The water in the Steamboat reservoir has a low total solids concentration. Scaling potential is very low unless the fluid is allowed to flash which will result in calcium carbonate scale. Injection of cooled water for reservoir pressure maintenance prevents flashing.
 
   
Temperature Cooling
  Observed cooling during the past 20 years of production at Steamboat is 2°F per year.
 
   
Access to Property:
  Direct access to public roads from leased property and access across leased property under surface rights granted pursuant to the leases.
 
   
Sources of Water:
  Water is provided by condensate and the local utility.
 
   
Power Purchaser:
  Sierra Pacific Power Company (for Steamboat 1A, Steamboat 2/3, Burdette, Steamboat Hills, and Galena 3) and Nevada Power Company (for Galena 2).
 
   
Power Contract Expiration Date:
  2018, 2022, 2026, 2018 and 2028 (for Steamboat 1A, Steamboat 2/3, Burdette, Steamboat Hills, and Galena 3, respectively) and 2027 (for Galena 2).
 
   
Financing:
  OPC Transaction (Steamboat Hills, Galena 2 and Galena 3) and OFC Senior Secured Notes (Steamboat 1A, Steamboat 2/3 and Burdette).
 
   
Supplemental Information:
  We have experienced protracted failures of two of the Steamboat 2/3 plant’s turbines, which were not manufactured by us.
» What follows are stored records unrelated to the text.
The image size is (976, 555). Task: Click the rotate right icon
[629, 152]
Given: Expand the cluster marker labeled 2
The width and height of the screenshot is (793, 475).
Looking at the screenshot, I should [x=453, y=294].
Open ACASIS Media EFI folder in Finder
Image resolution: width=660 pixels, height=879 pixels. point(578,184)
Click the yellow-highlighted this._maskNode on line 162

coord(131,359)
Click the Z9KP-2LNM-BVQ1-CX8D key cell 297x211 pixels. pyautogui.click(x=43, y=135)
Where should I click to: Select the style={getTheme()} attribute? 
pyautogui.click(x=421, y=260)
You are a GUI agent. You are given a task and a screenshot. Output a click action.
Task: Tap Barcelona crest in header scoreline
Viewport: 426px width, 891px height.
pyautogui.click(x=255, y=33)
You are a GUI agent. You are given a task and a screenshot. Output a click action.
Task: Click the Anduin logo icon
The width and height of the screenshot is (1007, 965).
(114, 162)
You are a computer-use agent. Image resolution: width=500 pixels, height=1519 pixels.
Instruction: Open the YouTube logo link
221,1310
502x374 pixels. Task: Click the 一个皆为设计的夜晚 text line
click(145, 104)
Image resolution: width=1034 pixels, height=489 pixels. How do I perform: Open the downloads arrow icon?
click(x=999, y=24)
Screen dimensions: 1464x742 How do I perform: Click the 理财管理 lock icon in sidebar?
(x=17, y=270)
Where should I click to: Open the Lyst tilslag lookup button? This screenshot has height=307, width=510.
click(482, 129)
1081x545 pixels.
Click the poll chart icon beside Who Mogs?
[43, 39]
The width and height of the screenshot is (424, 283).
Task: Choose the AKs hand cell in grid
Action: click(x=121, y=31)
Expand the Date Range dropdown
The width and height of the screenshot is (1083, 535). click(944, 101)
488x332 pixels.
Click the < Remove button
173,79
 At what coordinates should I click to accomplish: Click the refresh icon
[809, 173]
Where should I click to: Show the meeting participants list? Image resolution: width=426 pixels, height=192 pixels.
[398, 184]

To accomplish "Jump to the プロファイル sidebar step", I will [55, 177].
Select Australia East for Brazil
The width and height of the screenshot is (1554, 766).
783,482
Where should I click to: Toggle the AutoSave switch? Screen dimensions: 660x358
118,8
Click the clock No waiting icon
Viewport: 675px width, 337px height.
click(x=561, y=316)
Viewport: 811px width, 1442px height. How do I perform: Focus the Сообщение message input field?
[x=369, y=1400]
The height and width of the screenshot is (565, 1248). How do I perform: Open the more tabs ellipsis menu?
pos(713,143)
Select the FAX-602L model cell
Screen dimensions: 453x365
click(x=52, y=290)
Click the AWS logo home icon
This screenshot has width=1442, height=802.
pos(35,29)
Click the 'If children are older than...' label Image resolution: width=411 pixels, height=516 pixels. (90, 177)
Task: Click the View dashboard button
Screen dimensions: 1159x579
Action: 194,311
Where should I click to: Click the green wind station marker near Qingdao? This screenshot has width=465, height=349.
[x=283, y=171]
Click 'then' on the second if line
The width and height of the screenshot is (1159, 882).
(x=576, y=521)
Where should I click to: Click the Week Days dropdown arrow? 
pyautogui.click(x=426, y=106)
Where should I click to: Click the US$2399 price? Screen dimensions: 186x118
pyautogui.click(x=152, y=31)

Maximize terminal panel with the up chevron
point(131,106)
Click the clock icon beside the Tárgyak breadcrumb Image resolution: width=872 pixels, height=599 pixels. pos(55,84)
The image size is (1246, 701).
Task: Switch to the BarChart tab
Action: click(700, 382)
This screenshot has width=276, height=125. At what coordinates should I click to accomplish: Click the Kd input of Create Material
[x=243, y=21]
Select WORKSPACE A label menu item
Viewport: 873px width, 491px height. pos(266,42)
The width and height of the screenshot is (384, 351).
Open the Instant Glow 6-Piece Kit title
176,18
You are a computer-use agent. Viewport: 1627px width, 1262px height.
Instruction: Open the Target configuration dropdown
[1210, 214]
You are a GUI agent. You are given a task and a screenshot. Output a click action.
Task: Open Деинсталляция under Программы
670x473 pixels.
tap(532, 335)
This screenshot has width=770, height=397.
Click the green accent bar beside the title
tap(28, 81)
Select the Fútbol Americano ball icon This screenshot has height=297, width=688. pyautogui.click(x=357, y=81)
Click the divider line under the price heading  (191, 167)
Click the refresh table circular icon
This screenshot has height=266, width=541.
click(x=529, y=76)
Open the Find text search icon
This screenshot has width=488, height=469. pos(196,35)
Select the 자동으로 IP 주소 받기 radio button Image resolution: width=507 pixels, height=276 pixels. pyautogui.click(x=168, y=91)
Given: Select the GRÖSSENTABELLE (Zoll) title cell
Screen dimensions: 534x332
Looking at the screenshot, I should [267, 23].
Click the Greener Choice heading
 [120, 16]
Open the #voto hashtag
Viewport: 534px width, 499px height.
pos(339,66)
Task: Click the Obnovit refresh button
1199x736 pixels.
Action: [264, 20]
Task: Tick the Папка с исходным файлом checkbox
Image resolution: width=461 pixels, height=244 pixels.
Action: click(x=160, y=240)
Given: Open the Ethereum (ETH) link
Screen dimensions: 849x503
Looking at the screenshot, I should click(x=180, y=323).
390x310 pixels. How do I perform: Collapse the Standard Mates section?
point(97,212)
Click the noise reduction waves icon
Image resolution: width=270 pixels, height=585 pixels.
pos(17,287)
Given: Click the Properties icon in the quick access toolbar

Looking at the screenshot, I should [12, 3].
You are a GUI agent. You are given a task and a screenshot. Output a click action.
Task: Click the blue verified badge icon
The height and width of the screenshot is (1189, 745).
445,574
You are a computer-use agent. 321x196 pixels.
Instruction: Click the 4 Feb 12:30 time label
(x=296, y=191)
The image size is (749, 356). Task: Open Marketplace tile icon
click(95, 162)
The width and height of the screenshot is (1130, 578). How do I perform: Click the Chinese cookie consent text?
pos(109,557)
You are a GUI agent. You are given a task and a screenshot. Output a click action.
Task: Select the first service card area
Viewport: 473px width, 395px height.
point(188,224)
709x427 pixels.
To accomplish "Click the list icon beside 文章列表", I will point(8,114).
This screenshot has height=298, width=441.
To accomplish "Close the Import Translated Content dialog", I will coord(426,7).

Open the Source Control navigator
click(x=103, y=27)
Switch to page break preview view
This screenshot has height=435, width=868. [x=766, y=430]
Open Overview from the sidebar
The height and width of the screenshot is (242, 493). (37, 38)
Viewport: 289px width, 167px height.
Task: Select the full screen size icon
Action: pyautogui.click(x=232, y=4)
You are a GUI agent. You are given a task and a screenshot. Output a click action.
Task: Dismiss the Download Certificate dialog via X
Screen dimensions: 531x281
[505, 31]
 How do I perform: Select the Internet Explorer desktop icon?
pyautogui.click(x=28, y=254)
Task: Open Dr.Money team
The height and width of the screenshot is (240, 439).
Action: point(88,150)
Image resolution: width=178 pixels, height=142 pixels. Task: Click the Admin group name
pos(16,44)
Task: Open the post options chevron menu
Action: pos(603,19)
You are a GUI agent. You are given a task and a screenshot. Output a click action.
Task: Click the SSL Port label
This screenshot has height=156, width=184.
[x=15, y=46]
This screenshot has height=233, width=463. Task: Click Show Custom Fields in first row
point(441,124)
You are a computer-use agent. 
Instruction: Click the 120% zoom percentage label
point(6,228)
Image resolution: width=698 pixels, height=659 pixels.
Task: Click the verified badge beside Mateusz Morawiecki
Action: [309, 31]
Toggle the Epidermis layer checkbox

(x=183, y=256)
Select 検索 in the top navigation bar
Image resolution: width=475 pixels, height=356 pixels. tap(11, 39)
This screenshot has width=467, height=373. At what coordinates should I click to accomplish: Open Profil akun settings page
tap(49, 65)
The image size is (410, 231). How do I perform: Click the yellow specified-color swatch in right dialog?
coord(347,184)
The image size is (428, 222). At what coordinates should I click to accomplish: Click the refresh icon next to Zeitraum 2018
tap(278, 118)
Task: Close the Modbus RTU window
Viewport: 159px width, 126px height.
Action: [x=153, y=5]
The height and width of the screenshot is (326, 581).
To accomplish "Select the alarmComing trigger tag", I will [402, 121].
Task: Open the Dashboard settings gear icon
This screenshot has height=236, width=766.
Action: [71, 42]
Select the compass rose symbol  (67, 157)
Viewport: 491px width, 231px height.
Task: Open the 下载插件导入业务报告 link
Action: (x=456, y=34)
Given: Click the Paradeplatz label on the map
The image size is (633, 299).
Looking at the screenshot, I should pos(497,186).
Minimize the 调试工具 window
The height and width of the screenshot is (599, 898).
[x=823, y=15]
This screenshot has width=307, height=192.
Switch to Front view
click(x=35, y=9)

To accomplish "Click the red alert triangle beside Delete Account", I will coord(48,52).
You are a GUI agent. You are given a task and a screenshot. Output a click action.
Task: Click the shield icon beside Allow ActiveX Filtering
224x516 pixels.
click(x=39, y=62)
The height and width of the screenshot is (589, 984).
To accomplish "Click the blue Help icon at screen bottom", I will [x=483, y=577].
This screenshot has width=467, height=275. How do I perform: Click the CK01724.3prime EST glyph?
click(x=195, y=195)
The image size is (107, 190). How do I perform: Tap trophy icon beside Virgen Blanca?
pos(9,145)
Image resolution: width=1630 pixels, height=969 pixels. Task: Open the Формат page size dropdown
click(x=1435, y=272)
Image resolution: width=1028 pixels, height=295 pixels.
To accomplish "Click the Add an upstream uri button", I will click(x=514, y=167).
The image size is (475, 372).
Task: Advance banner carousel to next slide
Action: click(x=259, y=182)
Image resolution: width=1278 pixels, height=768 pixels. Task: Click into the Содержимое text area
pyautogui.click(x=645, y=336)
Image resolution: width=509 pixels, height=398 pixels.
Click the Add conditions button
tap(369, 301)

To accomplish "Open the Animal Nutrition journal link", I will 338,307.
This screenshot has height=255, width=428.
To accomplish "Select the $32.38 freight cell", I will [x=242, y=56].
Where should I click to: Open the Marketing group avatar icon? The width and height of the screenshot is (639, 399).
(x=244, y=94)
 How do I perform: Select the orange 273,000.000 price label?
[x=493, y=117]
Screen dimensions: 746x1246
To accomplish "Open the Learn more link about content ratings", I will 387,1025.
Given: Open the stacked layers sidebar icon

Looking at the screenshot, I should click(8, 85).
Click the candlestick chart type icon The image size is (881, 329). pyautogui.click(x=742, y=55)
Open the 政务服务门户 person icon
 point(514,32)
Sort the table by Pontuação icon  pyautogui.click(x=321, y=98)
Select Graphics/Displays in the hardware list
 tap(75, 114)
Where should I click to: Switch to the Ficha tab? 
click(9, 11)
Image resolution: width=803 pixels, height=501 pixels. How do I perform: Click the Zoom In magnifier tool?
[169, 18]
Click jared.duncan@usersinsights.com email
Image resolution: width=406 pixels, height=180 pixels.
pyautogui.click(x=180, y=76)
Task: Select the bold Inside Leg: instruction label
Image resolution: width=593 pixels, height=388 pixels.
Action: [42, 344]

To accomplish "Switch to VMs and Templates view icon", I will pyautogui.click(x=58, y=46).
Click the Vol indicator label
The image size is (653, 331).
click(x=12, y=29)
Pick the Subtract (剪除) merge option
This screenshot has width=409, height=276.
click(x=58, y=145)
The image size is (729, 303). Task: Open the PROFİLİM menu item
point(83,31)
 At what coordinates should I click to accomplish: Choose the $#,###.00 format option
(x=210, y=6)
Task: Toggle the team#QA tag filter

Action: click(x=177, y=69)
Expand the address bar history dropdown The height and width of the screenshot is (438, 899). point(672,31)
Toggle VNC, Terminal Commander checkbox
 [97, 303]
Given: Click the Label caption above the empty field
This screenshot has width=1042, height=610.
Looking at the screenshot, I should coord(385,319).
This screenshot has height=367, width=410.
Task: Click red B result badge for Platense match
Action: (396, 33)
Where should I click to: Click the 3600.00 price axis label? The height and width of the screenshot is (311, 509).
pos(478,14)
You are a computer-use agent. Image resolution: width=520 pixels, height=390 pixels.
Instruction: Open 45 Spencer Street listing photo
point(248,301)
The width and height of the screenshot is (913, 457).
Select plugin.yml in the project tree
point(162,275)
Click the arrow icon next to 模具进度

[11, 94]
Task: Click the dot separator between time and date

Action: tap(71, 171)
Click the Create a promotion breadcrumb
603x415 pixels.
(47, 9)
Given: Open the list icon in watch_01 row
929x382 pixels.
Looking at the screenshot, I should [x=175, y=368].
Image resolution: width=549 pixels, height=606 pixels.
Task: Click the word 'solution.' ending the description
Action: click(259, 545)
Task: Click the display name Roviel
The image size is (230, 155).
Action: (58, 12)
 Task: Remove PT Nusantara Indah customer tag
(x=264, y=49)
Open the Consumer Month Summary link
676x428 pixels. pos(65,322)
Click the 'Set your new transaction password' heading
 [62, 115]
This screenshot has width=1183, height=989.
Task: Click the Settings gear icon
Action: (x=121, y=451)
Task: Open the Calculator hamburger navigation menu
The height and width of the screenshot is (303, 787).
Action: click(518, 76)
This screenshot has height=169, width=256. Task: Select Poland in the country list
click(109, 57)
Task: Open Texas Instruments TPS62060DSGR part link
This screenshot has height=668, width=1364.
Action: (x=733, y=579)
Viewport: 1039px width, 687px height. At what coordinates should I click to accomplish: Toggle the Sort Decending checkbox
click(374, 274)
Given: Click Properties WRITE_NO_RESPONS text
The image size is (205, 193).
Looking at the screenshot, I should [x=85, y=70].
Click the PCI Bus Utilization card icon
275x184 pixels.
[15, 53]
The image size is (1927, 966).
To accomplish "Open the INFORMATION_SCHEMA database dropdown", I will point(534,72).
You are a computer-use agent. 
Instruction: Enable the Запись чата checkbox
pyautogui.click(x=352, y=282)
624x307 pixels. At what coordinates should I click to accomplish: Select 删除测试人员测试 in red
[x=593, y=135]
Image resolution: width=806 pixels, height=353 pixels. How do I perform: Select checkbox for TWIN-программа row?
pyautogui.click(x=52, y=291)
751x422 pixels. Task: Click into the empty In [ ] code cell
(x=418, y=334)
We replaced the four turbines of this plant during 2008 and successfully upgraded the plant and brought the plant back to its original capacity. As a consequence of the failure, Sierra Pacific Power Company raised certain contractual issues that we are addressing with them. We do not expect that these issues will have a material effect on our business or results of operation.